* _WHAT YOU NEED TO DO_
Every record must be reproduced exactly. Leave none out.

Stored items from a collection:
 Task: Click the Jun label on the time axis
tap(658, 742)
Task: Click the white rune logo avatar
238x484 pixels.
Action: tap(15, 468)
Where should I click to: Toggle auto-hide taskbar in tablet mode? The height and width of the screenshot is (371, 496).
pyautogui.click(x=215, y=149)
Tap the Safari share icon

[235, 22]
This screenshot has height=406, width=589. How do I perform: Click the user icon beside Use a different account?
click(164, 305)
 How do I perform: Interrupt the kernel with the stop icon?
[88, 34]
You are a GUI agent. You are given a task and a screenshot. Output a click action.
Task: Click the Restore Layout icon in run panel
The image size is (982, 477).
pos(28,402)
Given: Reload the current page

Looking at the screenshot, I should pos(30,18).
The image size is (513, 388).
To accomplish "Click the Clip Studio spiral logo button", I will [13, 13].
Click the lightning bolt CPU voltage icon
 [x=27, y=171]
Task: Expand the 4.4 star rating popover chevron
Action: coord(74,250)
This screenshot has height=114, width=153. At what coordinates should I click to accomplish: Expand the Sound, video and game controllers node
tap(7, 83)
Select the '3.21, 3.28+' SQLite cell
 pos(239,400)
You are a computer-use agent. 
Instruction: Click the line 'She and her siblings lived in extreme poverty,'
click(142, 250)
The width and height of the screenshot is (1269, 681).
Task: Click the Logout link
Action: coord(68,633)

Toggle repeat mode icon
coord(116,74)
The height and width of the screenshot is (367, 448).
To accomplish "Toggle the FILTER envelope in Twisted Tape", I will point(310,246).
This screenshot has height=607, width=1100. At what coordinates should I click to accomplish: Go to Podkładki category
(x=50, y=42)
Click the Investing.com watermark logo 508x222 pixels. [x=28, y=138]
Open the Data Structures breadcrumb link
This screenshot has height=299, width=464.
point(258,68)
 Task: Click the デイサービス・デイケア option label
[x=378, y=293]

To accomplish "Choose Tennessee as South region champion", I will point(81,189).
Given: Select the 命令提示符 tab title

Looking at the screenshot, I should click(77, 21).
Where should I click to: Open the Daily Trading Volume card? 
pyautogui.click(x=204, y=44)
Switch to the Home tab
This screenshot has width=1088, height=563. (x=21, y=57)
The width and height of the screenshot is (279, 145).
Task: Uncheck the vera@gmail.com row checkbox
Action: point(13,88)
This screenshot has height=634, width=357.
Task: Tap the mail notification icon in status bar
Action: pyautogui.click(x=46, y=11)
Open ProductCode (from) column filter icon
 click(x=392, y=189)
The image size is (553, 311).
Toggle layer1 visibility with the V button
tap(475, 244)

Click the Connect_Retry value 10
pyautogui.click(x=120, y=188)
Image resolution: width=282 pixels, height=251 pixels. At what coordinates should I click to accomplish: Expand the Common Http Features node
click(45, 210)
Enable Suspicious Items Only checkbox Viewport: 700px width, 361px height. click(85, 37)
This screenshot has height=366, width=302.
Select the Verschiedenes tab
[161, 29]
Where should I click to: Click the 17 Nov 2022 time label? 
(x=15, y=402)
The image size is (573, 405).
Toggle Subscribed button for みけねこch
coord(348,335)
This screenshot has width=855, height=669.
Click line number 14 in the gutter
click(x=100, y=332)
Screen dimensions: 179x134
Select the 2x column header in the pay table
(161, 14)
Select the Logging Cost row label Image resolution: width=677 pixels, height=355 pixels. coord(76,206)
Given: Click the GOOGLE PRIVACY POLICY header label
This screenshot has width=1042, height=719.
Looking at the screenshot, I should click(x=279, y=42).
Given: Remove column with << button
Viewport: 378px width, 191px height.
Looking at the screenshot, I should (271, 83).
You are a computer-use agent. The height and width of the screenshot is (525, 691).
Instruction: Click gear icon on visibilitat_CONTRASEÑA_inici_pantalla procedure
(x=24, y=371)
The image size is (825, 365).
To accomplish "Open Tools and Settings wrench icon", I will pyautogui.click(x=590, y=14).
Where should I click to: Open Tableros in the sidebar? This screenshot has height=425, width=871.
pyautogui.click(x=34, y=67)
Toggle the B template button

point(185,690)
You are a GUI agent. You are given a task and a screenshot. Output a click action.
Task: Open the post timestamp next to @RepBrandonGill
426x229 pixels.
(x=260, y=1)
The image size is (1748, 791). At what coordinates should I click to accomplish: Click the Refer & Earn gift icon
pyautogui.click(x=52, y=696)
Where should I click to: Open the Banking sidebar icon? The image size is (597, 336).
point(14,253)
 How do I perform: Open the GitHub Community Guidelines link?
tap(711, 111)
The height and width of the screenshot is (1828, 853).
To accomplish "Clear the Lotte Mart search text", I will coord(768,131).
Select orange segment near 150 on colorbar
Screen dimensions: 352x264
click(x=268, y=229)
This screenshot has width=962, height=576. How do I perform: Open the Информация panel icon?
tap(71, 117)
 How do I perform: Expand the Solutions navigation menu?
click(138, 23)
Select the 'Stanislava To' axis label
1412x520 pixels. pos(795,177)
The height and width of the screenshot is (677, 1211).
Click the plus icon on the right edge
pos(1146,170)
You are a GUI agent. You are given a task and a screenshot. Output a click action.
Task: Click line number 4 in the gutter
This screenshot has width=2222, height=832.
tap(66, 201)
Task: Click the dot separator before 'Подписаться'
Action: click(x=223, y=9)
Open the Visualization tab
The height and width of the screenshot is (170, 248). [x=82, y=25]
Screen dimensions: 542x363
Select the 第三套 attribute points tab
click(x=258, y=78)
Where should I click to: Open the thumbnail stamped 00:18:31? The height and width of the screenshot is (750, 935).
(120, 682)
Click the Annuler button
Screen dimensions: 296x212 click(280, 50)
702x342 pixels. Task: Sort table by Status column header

* _EXERCISE SOLUTION_
 Task: Click the Jun label on the time axis
tap(658, 742)
Task: Click the white rune logo avatar
238x484 pixels.
Action: tap(15, 468)
Where should I click to: Toggle auto-hide taskbar in tablet mode? The height and width of the screenshot is (371, 496).
pyautogui.click(x=215, y=149)
Tap the Safari share icon

[235, 22]
This screenshot has height=406, width=589. How do I perform: Click the user icon beside Use a different account?
click(164, 305)
 How do I perform: Interrupt the kernel with the stop icon?
[88, 34]
You are a GUI agent. You are given a task and a screenshot. Output a click action.
Task: Click the Restore Layout icon in run panel
The image size is (982, 477).
pos(28,402)
Given: Reload the current page

Looking at the screenshot, I should pos(30,18).
The image size is (513, 388).
To accomplish "Click the Clip Studio spiral logo button", I will [13, 13].
Click the lightning bolt CPU voltage icon
 [x=27, y=171]
Task: Expand the 4.4 star rating popover chevron
Action: coord(74,250)
This screenshot has height=114, width=153. At what coordinates should I click to accomplish: Expand the Sound, video and game controllers node
tap(7, 83)
Select the '3.21, 3.28+' SQLite cell
 pos(239,400)
You are a computer-use agent. 
Instruction: Click the line 'She and her siblings lived in extreme poverty,'
click(142, 250)
The width and height of the screenshot is (1269, 681).
Task: Click the Logout link
Action: coord(68,633)

Toggle repeat mode icon
coord(116,74)
The height and width of the screenshot is (367, 448).
To accomplish "Toggle the FILTER envelope in Twisted Tape", I will point(310,246).
This screenshot has height=607, width=1100. At what coordinates should I click to accomplish: Go to Podkładki category
(x=50, y=42)
Click the Investing.com watermark logo 508x222 pixels. [x=28, y=138]
Open the Data Structures breadcrumb link
This screenshot has height=299, width=464.
point(258,68)
 Task: Click the デイサービス・デイケア option label
[x=378, y=293]

To accomplish "Choose Tennessee as South region champion", I will point(81,189).
Given: Select the 命令提示符 tab title

Looking at the screenshot, I should click(77, 21).
Where should I click to: Open the Daily Trading Volume card? 
pyautogui.click(x=204, y=44)
Switch to the Home tab
This screenshot has width=1088, height=563. (x=21, y=57)
The width and height of the screenshot is (279, 145).
Task: Uncheck the vera@gmail.com row checkbox
Action: point(13,88)
This screenshot has height=634, width=357.
Task: Tap the mail notification icon in status bar
Action: pyautogui.click(x=46, y=11)
Open ProductCode (from) column filter icon
 click(x=392, y=189)
The image size is (553, 311).
Toggle layer1 visibility with the V button
tap(475, 244)

Click the Connect_Retry value 10
pyautogui.click(x=120, y=188)
Image resolution: width=282 pixels, height=251 pixels. At what coordinates should I click to accomplish: Expand the Common Http Features node
click(45, 210)
Enable Suspicious Items Only checkbox Viewport: 700px width, 361px height. click(85, 37)
This screenshot has height=366, width=302.
Select the Verschiedenes tab
[161, 29]
Where should I click to: Click the 17 Nov 2022 time label? 
(x=15, y=402)
The image size is (573, 405).
Toggle Subscribed button for みけねこch
coord(348,335)
This screenshot has width=855, height=669.
Click line number 14 in the gutter
click(x=100, y=332)
Screen dimensions: 179x134
Select the 2x column header in the pay table
(161, 14)
Select the Logging Cost row label Image resolution: width=677 pixels, height=355 pixels. coord(76,206)
Given: Click the GOOGLE PRIVACY POLICY header label
This screenshot has width=1042, height=719.
Looking at the screenshot, I should click(x=279, y=42).
Given: Remove column with << button
Viewport: 378px width, 191px height.
Looking at the screenshot, I should (271, 83).
You are a computer-use agent. The height and width of the screenshot is (525, 691).
Instruction: Click gear icon on visibilitat_CONTRASEÑA_inici_pantalla procedure
(x=24, y=371)
The image size is (825, 365).
To accomplish "Open Tools and Settings wrench icon", I will pyautogui.click(x=590, y=14).
Where should I click to: Open Tableros in the sidebar? This screenshot has height=425, width=871.
pyautogui.click(x=34, y=67)
Toggle the B template button

point(185,690)
You are a GUI agent. You are given a task and a screenshot. Output a click action.
Task: Open the post timestamp next to @RepBrandonGill
426x229 pixels.
(x=260, y=1)
The image size is (1748, 791). At what coordinates should I click to accomplish: Click the Refer & Earn gift icon
pyautogui.click(x=52, y=696)
Where should I click to: Open the Banking sidebar icon? The image size is (597, 336).
point(14,253)
 How do I perform: Open the GitHub Community Guidelines link?
tap(711, 111)
The height and width of the screenshot is (1828, 853).
To accomplish "Clear the Lotte Mart search text", I will coord(768,131).
Select orange segment near 150 on colorbar
Screen dimensions: 352x264
click(x=268, y=229)
This screenshot has width=962, height=576. How do I perform: Open the Информация panel icon?
tap(71, 117)
 How do I perform: Expand the Solutions navigation menu?
click(138, 23)
Select the 'Stanislava To' axis label
1412x520 pixels. pos(795,177)
The height and width of the screenshot is (677, 1211).
Click the plus icon on the right edge
pos(1146,170)
You are a GUI agent. You are given a task and a screenshot. Output a click action.
Task: Click line number 4 in the gutter
This screenshot has width=2222, height=832.
tap(66, 201)
Task: Click the dot separator before 'Подписаться'
Action: click(x=223, y=9)
Open the Visualization tab
The height and width of the screenshot is (170, 248). [x=82, y=25]
Screen dimensions: 542x363
Select the 第三套 attribute points tab
click(x=258, y=78)
Where should I click to: Open the thumbnail stamped 00:18:31? The height and width of the screenshot is (750, 935).
(120, 682)
Click the Annuler button
Screen dimensions: 296x212 click(280, 50)
702x342 pixels. Task: Sort table by Status column header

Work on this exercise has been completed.